One key thing astronomers look for is disequilibrium, a series of molecules that shouldn't exist stably in an atmosphere unless they are being continually replenished. For example, molecular oxygen and methane react quickly and would not be present in Earth's atmosphere unless they are continually replenished.
Scientists also need to be able to spectroscopically identify the molecule; chemicals which give strong peaks and are not overlapped by other compounds give the best biosignatures.
Currently, there is a lot of controversy around which molecules make a good or bad biosignature in different astrophysical environments.
By examining the scientific peer-reviewed literature, we can assess current evidence and debate some of the big issues in exoplanetary spectroscopy.
Activity
Download the below paper and complete the following tasks (Note: Many papers are not accessible to the public (though definitely feel free to email the author), but the following paper is open-access, i.e. freely available):
1) Look at the headings and subheadings of this paper.
2) Read the abstract, introduction and conclusion.
3) Summarise the purpose of this paper in two sentences.

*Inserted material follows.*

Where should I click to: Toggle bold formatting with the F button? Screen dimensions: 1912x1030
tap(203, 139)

4) Choose one of the following biosignatures to focus on:
Oxygen (section 3.1)
Ozone (section 3.2)
Nitrous oxide (section 3.3)
Methane (section 3.4)
Read the relevant section, summarising the key information in about 4 short sentences.
When directed, share this information with your group.

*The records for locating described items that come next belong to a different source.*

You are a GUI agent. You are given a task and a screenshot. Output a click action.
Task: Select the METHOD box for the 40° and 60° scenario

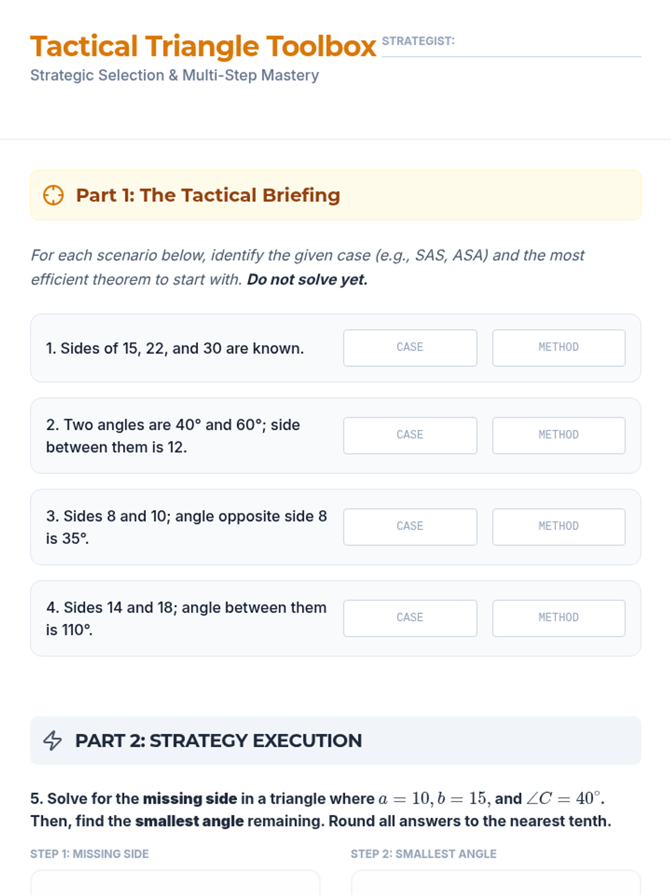coord(559,435)
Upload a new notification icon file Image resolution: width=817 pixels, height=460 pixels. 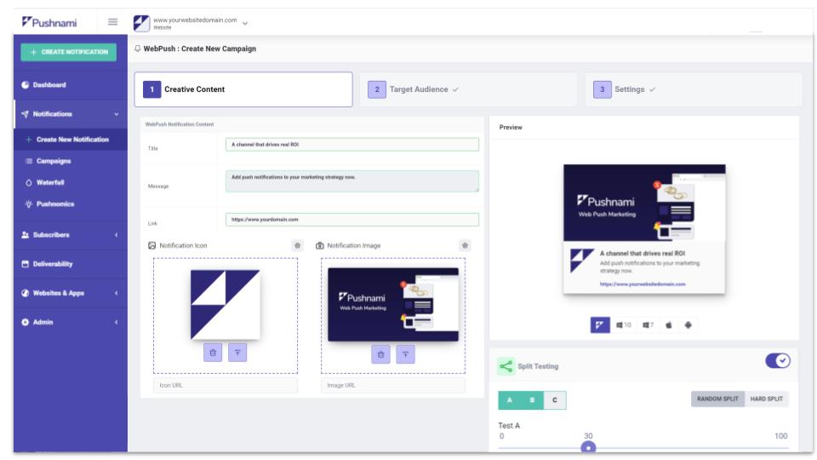tap(237, 354)
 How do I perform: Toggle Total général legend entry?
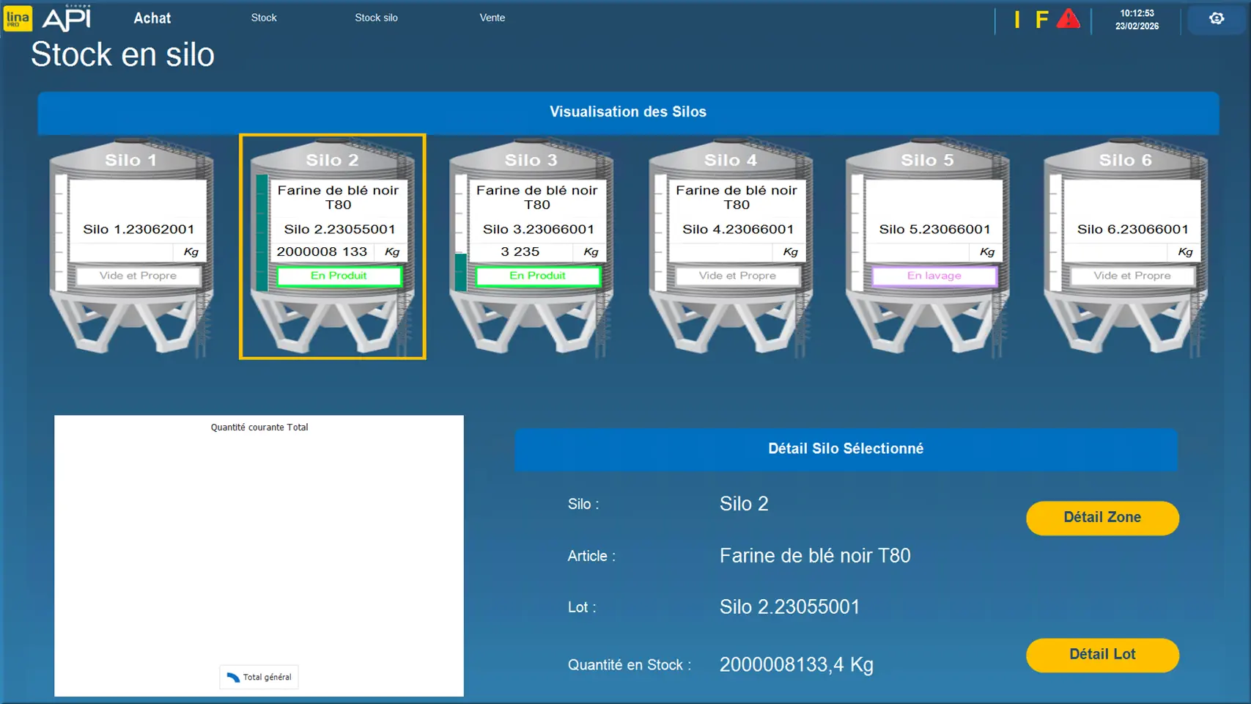(259, 677)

A Review on Exoplanet Atmospheres
We review the field of exoplanetary biosignatures with a main focus upon atmospheric gas-phase species. Due to the paucity of data in Earth-like planetary atmospheres a common approach is to extrapolate knowledge from the Solar System and Early Earth to Earth-like exoplanets. We therefore review the main processes (e.g. atmospheric photochemistry and transport) affecting the most commonly-considered species (e.g. O2, O3, N2O, CH4 etc.) in the context of the modern Earth, Early Earth, the Solar System and Earth-like exoplanets. We consider thereby known abiotic sources for these species in the Solar System and beyond. We also discuss detectability issues related to atmospheric biosignature spectra such as band strength and uniqueness. Finally, we summarize current space agency roadmaps related to biosignature science in an exoplanet context.